• TASK REQUIREMENTS: Records follow. Copy every line with "computer".

• SUPPLIED MATERIAL:
______

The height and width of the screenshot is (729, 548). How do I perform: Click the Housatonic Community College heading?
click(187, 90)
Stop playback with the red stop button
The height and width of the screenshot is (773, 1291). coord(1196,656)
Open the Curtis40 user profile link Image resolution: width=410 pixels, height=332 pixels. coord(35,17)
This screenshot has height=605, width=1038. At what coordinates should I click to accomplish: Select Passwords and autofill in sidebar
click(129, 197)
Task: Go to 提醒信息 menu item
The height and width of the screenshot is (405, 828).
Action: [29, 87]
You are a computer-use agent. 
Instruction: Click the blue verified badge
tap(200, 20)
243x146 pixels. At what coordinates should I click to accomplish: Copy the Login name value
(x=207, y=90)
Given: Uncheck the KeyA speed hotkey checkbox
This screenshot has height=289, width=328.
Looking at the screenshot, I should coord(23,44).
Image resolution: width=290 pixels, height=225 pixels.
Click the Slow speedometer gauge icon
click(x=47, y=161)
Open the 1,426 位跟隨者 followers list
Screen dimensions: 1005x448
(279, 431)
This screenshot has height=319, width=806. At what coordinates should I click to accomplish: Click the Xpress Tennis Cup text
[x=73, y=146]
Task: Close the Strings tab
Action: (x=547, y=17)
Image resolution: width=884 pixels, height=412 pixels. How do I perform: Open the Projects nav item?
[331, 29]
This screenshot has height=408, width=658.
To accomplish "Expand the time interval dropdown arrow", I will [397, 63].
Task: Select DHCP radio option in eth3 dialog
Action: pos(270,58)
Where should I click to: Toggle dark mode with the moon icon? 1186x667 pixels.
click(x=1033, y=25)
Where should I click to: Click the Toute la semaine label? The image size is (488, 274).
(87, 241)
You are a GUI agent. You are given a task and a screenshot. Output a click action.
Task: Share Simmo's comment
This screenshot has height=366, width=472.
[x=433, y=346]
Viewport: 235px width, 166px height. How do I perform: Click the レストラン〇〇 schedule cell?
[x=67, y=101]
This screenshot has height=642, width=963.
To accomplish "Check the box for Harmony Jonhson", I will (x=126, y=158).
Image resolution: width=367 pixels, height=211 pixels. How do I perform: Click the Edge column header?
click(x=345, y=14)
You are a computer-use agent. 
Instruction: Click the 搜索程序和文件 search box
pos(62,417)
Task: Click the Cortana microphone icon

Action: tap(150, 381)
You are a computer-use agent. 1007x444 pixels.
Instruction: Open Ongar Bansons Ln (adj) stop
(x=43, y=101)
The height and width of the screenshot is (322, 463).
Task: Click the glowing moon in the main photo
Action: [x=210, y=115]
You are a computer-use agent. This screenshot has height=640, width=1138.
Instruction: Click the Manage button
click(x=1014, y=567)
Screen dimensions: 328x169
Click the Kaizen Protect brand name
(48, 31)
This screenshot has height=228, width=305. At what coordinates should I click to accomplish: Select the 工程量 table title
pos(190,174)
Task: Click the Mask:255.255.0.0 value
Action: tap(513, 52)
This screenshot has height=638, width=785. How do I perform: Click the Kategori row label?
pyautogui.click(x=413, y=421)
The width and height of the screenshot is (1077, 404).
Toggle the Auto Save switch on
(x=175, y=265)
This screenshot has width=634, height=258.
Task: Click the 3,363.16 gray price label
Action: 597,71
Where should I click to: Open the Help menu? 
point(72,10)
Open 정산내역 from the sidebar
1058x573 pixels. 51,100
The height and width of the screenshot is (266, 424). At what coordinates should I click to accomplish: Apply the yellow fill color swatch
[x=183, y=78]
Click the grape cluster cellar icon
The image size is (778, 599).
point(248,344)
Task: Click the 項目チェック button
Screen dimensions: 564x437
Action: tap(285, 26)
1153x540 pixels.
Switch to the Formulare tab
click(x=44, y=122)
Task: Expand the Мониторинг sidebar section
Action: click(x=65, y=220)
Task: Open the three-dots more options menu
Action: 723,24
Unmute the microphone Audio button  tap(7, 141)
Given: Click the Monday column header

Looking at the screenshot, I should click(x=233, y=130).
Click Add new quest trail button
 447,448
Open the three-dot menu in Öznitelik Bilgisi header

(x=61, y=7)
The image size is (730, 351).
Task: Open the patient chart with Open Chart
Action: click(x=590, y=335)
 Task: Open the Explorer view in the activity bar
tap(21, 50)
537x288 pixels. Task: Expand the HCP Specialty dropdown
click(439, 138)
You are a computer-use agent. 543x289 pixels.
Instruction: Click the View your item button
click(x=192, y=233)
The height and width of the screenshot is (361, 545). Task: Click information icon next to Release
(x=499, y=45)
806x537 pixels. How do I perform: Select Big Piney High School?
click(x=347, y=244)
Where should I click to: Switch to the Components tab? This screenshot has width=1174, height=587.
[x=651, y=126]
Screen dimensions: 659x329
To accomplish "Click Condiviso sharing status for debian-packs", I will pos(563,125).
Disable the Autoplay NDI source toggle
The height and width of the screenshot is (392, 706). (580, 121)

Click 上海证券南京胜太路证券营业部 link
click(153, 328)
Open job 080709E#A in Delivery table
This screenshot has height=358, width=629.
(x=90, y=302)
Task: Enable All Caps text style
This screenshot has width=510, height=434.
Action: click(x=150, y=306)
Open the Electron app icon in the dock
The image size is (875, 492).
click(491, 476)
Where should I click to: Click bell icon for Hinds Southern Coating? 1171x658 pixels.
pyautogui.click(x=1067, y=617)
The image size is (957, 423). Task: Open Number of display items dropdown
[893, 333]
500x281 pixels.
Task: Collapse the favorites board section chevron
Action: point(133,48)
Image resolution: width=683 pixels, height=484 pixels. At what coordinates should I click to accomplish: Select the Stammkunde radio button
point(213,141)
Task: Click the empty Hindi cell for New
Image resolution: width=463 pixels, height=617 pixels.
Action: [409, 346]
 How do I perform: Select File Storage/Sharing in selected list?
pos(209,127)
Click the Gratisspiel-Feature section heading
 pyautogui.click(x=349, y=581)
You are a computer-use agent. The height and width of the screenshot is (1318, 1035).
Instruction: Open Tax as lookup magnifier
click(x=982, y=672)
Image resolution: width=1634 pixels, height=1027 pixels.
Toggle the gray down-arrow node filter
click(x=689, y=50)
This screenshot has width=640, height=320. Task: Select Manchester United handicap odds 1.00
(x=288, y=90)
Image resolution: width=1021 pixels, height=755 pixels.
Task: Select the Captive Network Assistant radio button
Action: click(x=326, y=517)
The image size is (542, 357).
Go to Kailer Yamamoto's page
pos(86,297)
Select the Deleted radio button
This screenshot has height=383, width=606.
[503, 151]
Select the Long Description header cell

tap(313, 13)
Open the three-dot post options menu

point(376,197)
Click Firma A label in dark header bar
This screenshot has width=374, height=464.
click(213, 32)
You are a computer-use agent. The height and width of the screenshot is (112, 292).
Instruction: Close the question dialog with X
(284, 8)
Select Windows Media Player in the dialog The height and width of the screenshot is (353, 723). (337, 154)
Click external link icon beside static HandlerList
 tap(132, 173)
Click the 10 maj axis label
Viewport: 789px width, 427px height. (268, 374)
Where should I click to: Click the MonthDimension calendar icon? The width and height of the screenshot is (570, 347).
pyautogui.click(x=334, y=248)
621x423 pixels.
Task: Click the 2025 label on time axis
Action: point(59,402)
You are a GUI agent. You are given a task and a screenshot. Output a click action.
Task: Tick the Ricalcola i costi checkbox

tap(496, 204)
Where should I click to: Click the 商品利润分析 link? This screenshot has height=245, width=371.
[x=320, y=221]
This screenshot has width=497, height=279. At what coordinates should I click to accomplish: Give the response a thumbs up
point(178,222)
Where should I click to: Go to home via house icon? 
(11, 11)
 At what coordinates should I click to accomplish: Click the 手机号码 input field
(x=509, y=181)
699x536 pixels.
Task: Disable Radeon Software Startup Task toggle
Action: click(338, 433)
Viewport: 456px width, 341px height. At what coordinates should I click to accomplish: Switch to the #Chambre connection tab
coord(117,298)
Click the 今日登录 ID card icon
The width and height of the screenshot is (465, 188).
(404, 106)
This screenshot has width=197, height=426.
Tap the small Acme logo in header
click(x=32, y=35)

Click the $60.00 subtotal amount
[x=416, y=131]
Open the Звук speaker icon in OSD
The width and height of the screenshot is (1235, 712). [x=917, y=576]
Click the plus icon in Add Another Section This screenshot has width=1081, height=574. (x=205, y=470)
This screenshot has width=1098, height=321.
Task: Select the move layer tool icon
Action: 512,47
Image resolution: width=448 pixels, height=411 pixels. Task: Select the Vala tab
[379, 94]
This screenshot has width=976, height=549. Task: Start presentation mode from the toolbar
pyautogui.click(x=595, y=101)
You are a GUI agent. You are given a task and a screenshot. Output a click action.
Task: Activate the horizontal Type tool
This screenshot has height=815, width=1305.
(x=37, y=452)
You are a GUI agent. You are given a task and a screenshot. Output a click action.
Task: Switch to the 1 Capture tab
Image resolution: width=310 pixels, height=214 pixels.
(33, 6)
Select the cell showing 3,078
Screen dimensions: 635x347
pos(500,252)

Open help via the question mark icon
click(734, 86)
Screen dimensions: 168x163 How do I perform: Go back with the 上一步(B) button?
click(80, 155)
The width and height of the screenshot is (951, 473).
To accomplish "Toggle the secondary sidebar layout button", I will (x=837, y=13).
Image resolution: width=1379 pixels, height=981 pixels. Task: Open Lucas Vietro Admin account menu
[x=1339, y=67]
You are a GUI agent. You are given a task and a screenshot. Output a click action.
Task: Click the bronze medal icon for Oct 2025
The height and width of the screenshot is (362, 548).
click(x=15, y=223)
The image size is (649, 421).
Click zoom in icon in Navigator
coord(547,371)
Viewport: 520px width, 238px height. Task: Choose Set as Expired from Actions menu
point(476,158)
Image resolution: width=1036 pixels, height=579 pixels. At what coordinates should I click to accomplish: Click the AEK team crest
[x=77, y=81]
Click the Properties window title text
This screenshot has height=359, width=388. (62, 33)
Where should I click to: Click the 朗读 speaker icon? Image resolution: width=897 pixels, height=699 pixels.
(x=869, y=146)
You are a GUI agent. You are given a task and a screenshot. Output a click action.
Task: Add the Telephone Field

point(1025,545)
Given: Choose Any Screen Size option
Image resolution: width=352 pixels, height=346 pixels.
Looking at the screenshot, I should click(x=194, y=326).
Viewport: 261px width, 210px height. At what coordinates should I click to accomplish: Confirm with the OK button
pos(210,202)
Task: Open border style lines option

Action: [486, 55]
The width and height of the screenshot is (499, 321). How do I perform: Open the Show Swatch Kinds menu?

______

• EXERCISE RESULT:
You are a computer-use agent. 
You are a computer-use agent. 
You are a computer-use agent. 1007x444 pixels.
You are a computer-use agent. This screenshot has height=640, width=1138.
You are a computer-use agent. 543x289 pixels.
You are a computer-use agent. The height and width of the screenshot is (1318, 1035).
You are a computer-use agent. The height and width of the screenshot is (112, 292).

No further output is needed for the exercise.